REQUIRED WORK ->
Which lines run from the one containing "The width and" to the end of the entries? Copy them exactly, both ends included, and give nothing else.

━━━ DATA RECORDS

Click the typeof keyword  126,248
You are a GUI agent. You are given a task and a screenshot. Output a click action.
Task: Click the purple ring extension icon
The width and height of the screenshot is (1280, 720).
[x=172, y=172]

━━━━━━

EXERCISE ANSWER ->
The width and height of the screenshot is (1280, 720).
[x=172, y=172]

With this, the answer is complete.